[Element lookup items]
•••

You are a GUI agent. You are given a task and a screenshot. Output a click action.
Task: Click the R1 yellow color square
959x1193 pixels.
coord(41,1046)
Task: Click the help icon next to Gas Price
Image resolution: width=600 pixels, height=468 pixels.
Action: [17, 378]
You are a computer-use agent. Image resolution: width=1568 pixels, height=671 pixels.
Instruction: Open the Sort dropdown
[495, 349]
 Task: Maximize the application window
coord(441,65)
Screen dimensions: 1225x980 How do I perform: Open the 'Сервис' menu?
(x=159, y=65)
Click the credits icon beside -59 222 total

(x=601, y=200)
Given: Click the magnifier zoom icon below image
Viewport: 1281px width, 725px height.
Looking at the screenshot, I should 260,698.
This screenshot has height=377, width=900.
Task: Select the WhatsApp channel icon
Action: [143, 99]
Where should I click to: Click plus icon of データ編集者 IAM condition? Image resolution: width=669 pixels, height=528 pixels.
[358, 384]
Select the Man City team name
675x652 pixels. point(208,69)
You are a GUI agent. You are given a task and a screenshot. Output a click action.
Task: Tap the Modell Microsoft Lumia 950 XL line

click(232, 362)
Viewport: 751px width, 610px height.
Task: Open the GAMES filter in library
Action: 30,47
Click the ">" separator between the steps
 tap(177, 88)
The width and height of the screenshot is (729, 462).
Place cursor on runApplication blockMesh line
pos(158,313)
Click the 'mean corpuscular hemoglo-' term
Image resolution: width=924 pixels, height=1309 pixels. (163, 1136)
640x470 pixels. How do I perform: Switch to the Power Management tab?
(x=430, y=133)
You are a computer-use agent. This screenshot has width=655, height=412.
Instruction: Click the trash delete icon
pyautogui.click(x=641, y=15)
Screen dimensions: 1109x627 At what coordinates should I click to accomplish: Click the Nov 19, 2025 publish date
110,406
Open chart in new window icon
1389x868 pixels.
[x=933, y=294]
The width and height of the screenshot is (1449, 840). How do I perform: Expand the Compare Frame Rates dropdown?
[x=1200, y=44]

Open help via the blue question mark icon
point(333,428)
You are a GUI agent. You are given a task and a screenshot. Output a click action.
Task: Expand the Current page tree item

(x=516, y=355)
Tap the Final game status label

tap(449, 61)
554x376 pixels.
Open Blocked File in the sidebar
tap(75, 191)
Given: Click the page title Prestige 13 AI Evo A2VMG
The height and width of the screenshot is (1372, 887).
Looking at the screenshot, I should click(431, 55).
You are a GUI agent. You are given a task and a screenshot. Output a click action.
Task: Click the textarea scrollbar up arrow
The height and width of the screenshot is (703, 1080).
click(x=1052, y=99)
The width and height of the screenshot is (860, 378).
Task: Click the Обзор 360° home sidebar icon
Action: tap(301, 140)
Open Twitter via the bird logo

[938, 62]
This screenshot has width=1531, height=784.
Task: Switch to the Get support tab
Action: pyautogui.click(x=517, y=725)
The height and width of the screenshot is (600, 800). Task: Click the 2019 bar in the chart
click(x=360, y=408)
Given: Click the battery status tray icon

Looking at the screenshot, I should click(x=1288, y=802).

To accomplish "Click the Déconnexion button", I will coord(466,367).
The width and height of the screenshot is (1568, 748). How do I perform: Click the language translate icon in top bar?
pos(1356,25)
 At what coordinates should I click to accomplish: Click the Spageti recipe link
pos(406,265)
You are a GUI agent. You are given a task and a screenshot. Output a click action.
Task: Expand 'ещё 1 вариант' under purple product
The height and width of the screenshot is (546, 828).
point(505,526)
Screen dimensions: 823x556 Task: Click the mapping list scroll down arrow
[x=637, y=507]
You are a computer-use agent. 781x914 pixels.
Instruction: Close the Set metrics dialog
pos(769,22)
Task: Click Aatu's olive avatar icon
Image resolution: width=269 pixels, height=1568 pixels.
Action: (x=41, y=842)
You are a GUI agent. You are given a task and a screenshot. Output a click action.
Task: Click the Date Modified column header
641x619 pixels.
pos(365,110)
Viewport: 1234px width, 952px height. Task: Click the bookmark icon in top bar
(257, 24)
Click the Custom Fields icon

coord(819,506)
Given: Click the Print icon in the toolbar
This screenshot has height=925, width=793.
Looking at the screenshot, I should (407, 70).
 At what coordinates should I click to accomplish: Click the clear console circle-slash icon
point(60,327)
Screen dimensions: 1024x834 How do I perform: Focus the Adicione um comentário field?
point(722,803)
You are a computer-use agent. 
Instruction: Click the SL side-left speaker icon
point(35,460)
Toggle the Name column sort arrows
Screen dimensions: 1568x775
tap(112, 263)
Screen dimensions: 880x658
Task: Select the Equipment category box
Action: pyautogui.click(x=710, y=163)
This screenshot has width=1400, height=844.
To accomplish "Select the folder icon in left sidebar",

•••

(Request):
Return every item above word for word, keeping each line unchanged.

(Exercise result):
You are a GUI agent. You are given a task and a screenshot. Output a click action.
Task: Click the R1 yellow color square
959x1193 pixels.
coord(41,1046)
Task: Click the help icon next to Gas Price
Image resolution: width=600 pixels, height=468 pixels.
Action: [17, 378]
You are a computer-use agent. Image resolution: width=1568 pixels, height=671 pixels.
Instruction: Open the Sort dropdown
[495, 349]
 Task: Maximize the application window
coord(441,65)
Screen dimensions: 1225x980 How do I perform: Open the 'Сервис' menu?
(x=159, y=65)
Click the credits icon beside -59 222 total

(x=601, y=200)
Given: Click the magnifier zoom icon below image
Viewport: 1281px width, 725px height.
Looking at the screenshot, I should 260,698.
This screenshot has height=377, width=900.
Task: Select the WhatsApp channel icon
Action: [143, 99]
Where should I click to: Click plus icon of データ編集者 IAM condition? Image resolution: width=669 pixels, height=528 pixels.
[358, 384]
Select the Man City team name
675x652 pixels. point(208,69)
You are a GUI agent. You are given a task and a screenshot. Output a click action.
Task: Tap the Modell Microsoft Lumia 950 XL line

click(232, 362)
Viewport: 751px width, 610px height.
Task: Open the GAMES filter in library
Action: 30,47
Click the ">" separator between the steps
 tap(177, 88)
The width and height of the screenshot is (729, 462).
Place cursor on runApplication blockMesh line
pos(158,313)
Click the 'mean corpuscular hemoglo-' term
Image resolution: width=924 pixels, height=1309 pixels. (163, 1136)
640x470 pixels. How do I perform: Switch to the Power Management tab?
(x=430, y=133)
You are a computer-use agent. This screenshot has width=655, height=412.
Instruction: Click the trash delete icon
pyautogui.click(x=641, y=15)
Screen dimensions: 1109x627 At what coordinates should I click to accomplish: Click the Nov 19, 2025 publish date
110,406
Open chart in new window icon
1389x868 pixels.
[x=933, y=294]
The width and height of the screenshot is (1449, 840). How do I perform: Expand the Compare Frame Rates dropdown?
[x=1200, y=44]

Open help via the blue question mark icon
point(333,428)
You are a GUI agent. You are given a task and a screenshot. Output a click action.
Task: Expand the Current page tree item

(x=516, y=355)
Tap the Final game status label

tap(449, 61)
554x376 pixels.
Open Blocked File in the sidebar
tap(75, 191)
Given: Click the page title Prestige 13 AI Evo A2VMG
The height and width of the screenshot is (1372, 887).
Looking at the screenshot, I should click(431, 55).
You are a GUI agent. You are given a task and a screenshot. Output a click action.
Task: Click the textarea scrollbar up arrow
The height and width of the screenshot is (703, 1080).
click(x=1052, y=99)
The width and height of the screenshot is (860, 378).
Task: Click the Обзор 360° home sidebar icon
Action: tap(301, 140)
Open Twitter via the bird logo

[938, 62]
This screenshot has width=1531, height=784.
Task: Switch to the Get support tab
Action: pyautogui.click(x=517, y=725)
The height and width of the screenshot is (600, 800). Task: Click the 2019 bar in the chart
click(x=360, y=408)
Given: Click the battery status tray icon

Looking at the screenshot, I should click(x=1288, y=802).

To accomplish "Click the Déconnexion button", I will coord(466,367).
The width and height of the screenshot is (1568, 748). How do I perform: Click the language translate icon in top bar?
pos(1356,25)
 At what coordinates should I click to accomplish: Click the Spageti recipe link
pos(406,265)
You are a GUI agent. You are given a task and a screenshot. Output a click action.
Task: Expand 'ещё 1 вариант' under purple product
The height and width of the screenshot is (546, 828).
point(505,526)
Screen dimensions: 823x556 Task: Click the mapping list scroll down arrow
[x=637, y=507]
You are a computer-use agent. 781x914 pixels.
Instruction: Close the Set metrics dialog
pos(769,22)
Task: Click Aatu's olive avatar icon
Image resolution: width=269 pixels, height=1568 pixels.
Action: (x=41, y=842)
You are a GUI agent. You are given a task and a screenshot. Output a click action.
Task: Click the Date Modified column header
641x619 pixels.
pos(365,110)
Viewport: 1234px width, 952px height. Task: Click the bookmark icon in top bar
(257, 24)
Click the Custom Fields icon

coord(819,506)
Given: Click the Print icon in the toolbar
This screenshot has height=925, width=793.
Looking at the screenshot, I should (407, 70).
 At what coordinates should I click to accomplish: Click the clear console circle-slash icon
point(60,327)
Screen dimensions: 1024x834 How do I perform: Focus the Adicione um comentário field?
point(722,803)
You are a computer-use agent. 
Instruction: Click the SL side-left speaker icon
point(35,460)
Toggle the Name column sort arrows
Screen dimensions: 1568x775
tap(112, 263)
Screen dimensions: 880x658
Task: Select the Equipment category box
Action: pyautogui.click(x=710, y=163)
This screenshot has width=1400, height=844.
To accomplish "Select the folder icon in left sidebar",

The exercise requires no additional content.